# Task statement
Each line from the one containing "সাংবাদিক (24, 1212)" through the end of the records below must be repeated exactly, and no other line.

Extracted data entries:
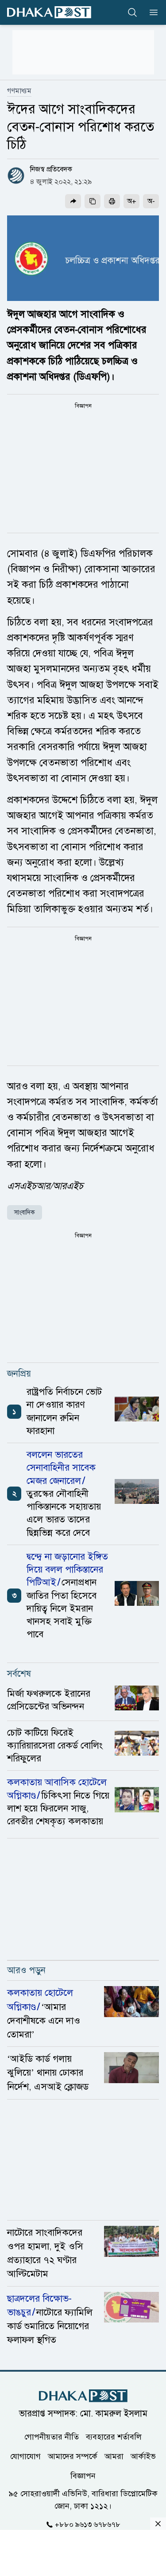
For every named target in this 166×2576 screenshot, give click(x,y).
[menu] (151, 12)
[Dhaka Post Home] (83, 2395)
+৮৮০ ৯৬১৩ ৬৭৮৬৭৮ (87, 2524)
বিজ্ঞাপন (83, 2476)
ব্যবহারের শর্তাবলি (114, 2437)
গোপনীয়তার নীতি (51, 2437)
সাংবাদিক (24, 1212)
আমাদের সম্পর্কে (72, 2456)
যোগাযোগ (25, 2456)
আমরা (114, 2456)
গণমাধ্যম (19, 90)
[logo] (49, 12)
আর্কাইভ (143, 2456)
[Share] (73, 201)
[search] (132, 12)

# Exercise solution
সাংবাদিক (24, 1212)
আমাদের সম্পর্কে (72, 2456)
যোগাযোগ (25, 2456)
আমরা (114, 2456)
গণমাধ্যম (19, 90)
[logo] (49, 12)
আর্কাইভ (143, 2456)
[Share] (73, 201)
[search] (132, 12)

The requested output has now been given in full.